The government -- or the "gub'mint" if you want to say it that way -- is forcing this switch upon us because our old analog TV frequencies need to be used for new communications purposes to serve public safety agencies, wireless broadband Internet, handheld devices and other things we've heard about but not seen.
But wait -- don't we have all these things already? Our emergency workers already have communications devices. We have wireless broadband Internet and cell phones. Ah, but digital devices that use old UHF TV frequencies are supposed to be more reliable. I hope so. The quality of some cell phone calls has me pining for the days of those analog brick phones. They were ugly and heavy, but dadgumit, they put out some wattage, unlike some of these teeny-weeny phones that must have come from a box of Cracker Jacks. Digital TV has a lot of the same problems. Days of snowy pictures are over, but it means they either come in or they don't. People are finding they have to adjust their rabbit ears from one channel to the next, turning channel surfing into channel steering.
I wonder how hard it would have been to install these new services on frequencies around analog TV stations instead of forcing them off the air. Many low-power analog stations are staying that way under an exception to the government rules, so the nation's switch to digital really isn't complete after all. Some of them have relocated to other frequencies without going digital.
When television went to color in the 1960's, the government didn't put a deadline on the switch. Stations phased it in, and people bought color TV's as they could. When stereo came along in the 1980's, the feds also set no deadline. Digital TV is much more complex and expensive evolution than either of these two changes, all the more reason to ease people through the transmission and work around their viewing habits rather than force a gigantic change.
3 comments:
Very relevant post! Did you know that if you have a TiVo's you can actually get free over the air signals with OTA? They have a YouTube video about it: http://www.youtube.com/watch?v=65wdXjKsgQc”

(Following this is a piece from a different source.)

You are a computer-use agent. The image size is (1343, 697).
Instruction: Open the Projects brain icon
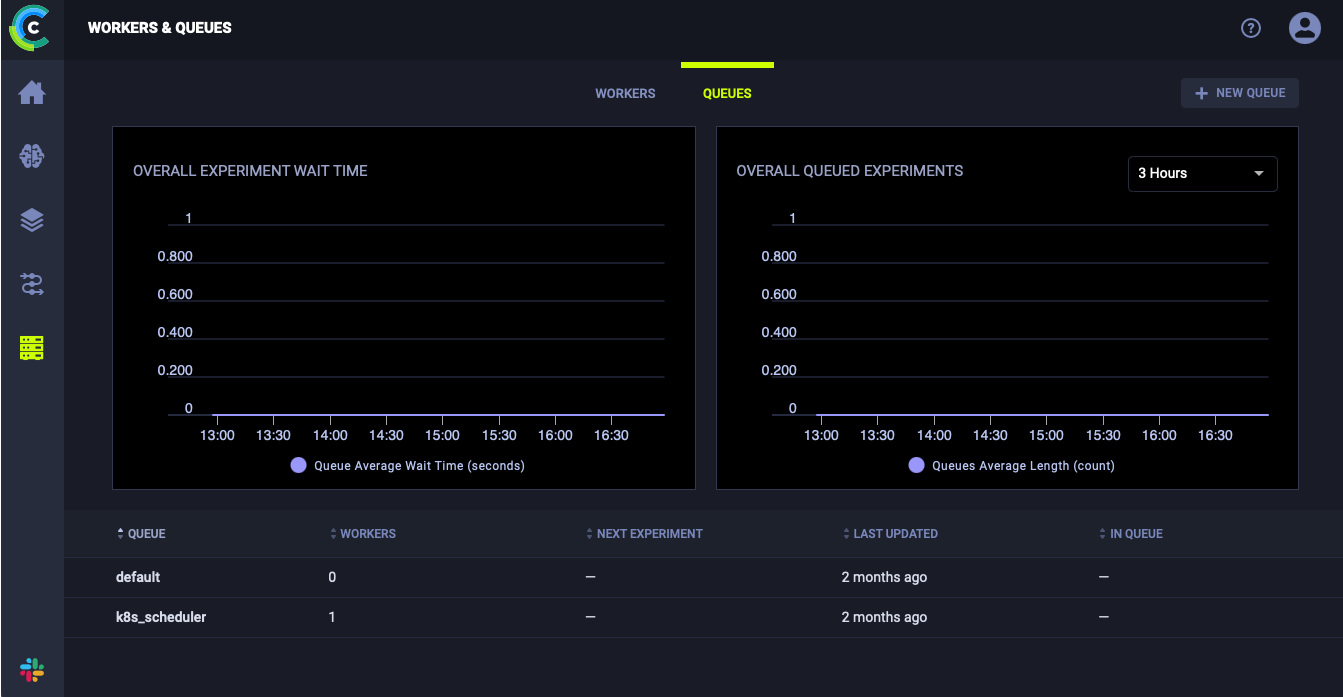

i wonder if the US was early or late to switch over to all-digital TV compared with other countries
According to Wikipedia: "The first country to make a wholesale switch to digital over-the-air (terrestrial) broadcasting was Luxembourg, in 2006. Since then, the Netherlands, Finland, Andorra, Sweden, Switzerland, Belgium (Flanders), Germany, and the United States and have followed suit." Of course, in smaller countries with fewer TVs and fewer channels, it's relatively easier!